_Assignment_. Whenever a line in this data holds the word "each", report that line in full.
■ ■ ■ ■
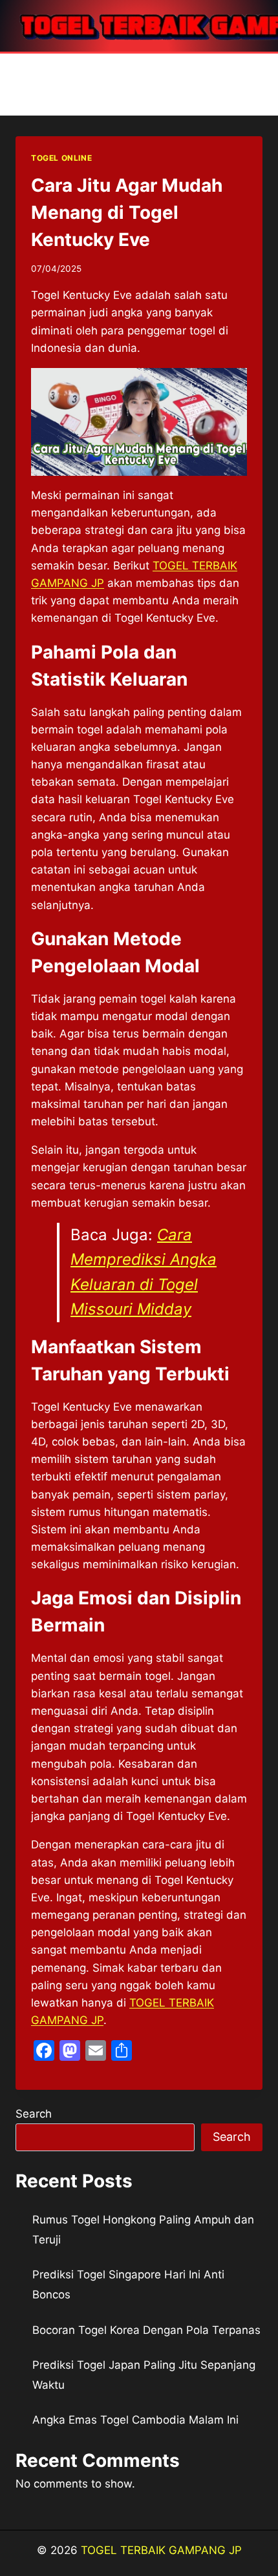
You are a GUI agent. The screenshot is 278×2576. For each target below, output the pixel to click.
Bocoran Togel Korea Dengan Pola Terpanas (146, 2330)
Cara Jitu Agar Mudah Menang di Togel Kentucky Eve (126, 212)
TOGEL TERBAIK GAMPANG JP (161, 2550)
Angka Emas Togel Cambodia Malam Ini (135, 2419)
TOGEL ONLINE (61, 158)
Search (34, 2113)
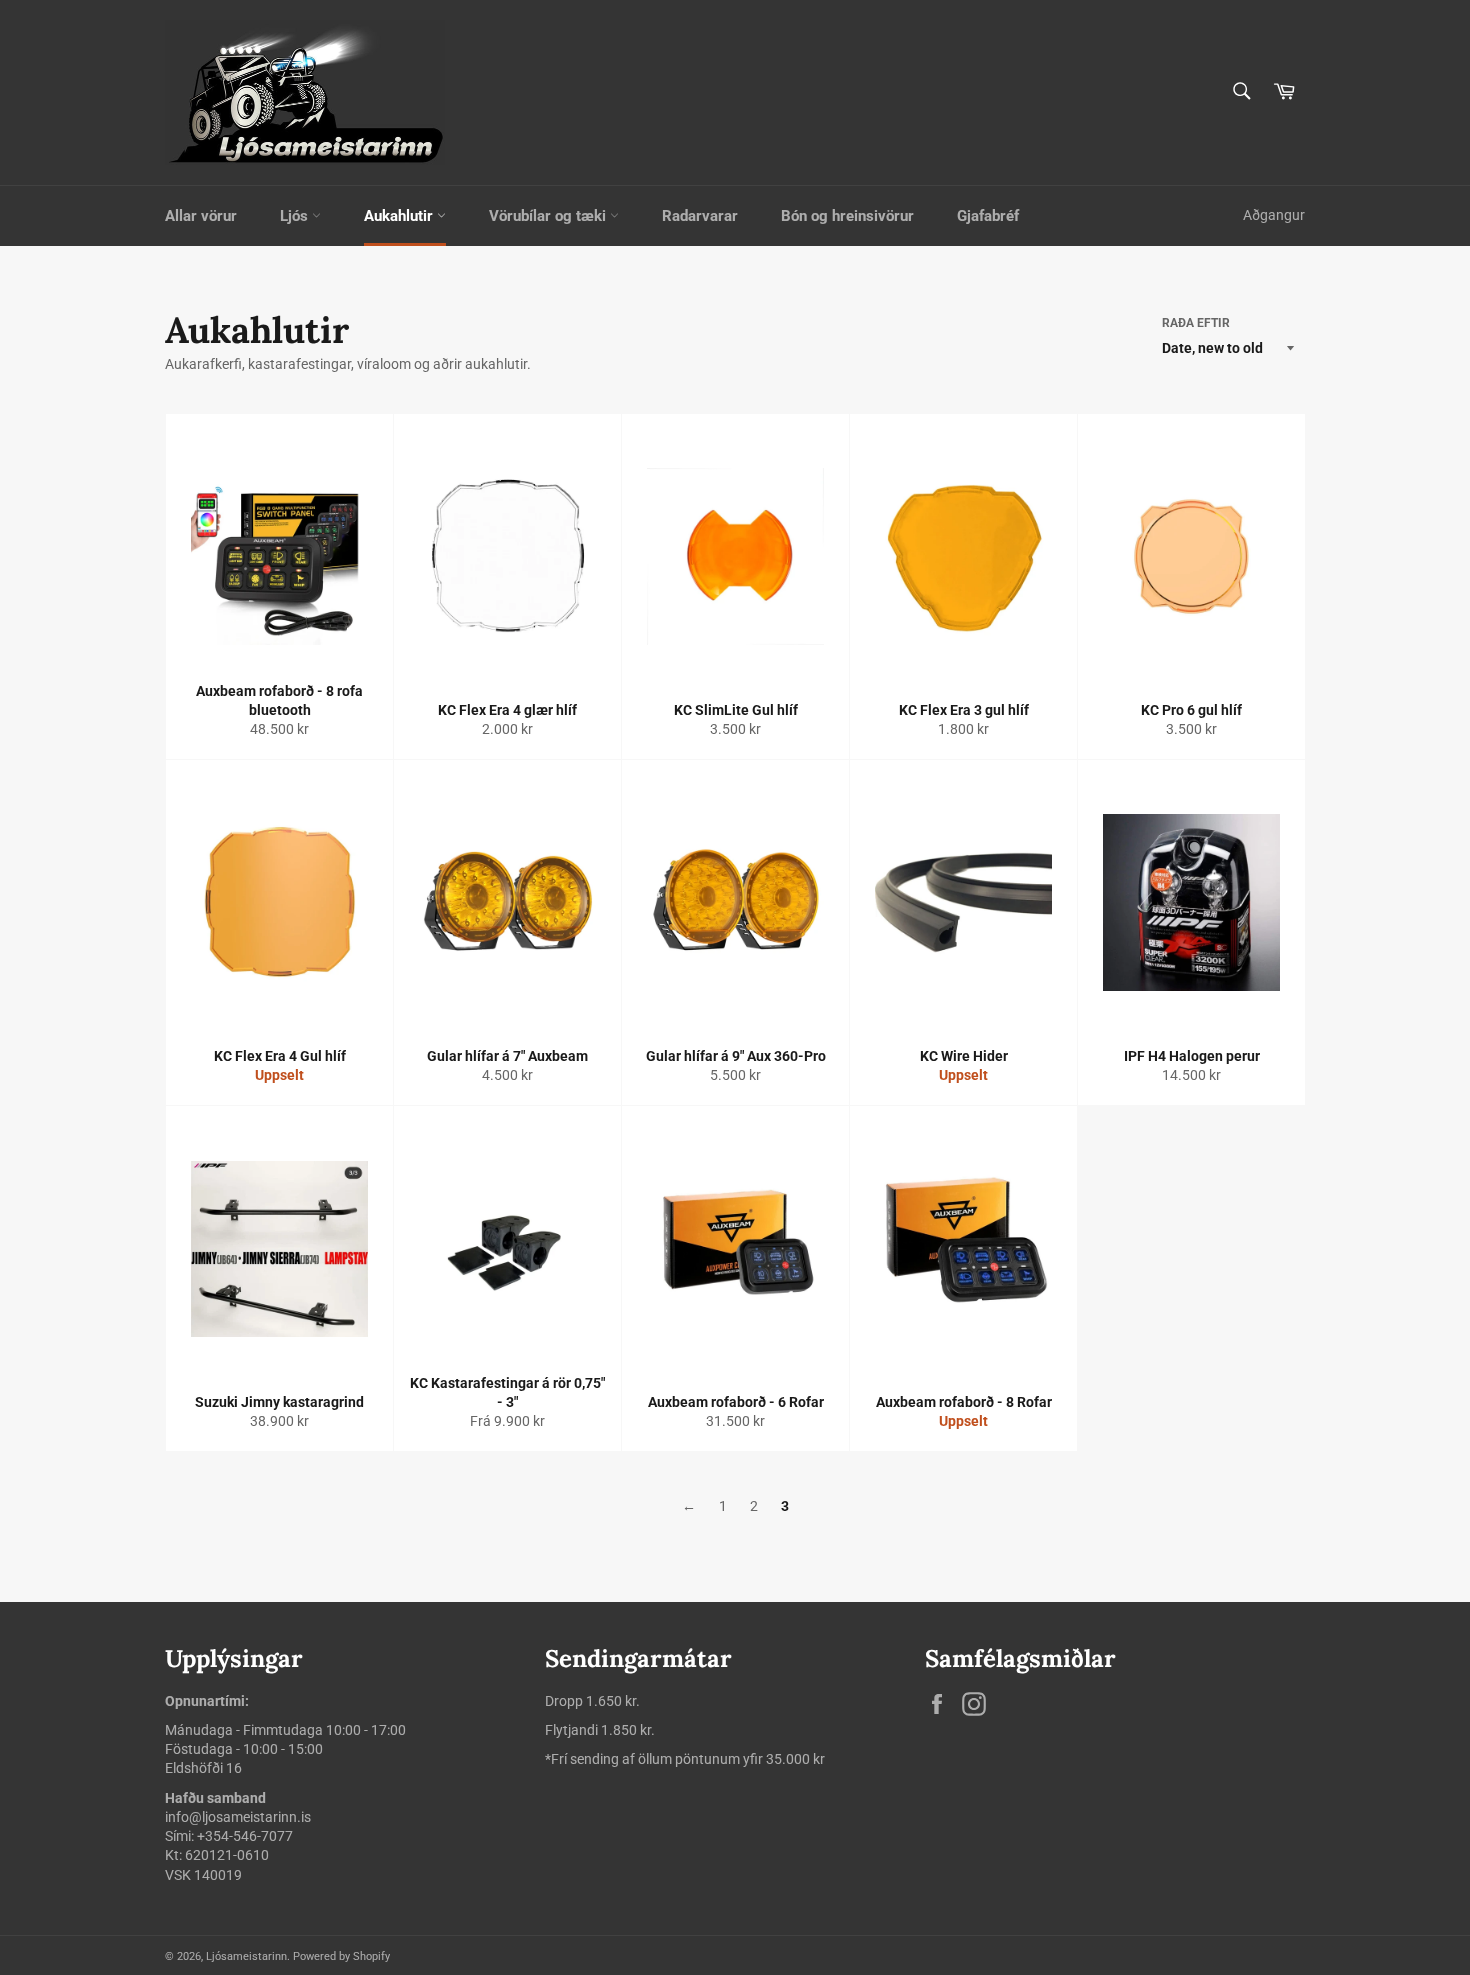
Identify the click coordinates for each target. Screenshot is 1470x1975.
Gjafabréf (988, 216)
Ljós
■ ■ ■ ■
_Final answer_.
You are a GUI agent. The screenshot is 278×2576. For each target below, output the pixel to click.
Identify the click coordinates for each target. Screenshot is 1470x1975.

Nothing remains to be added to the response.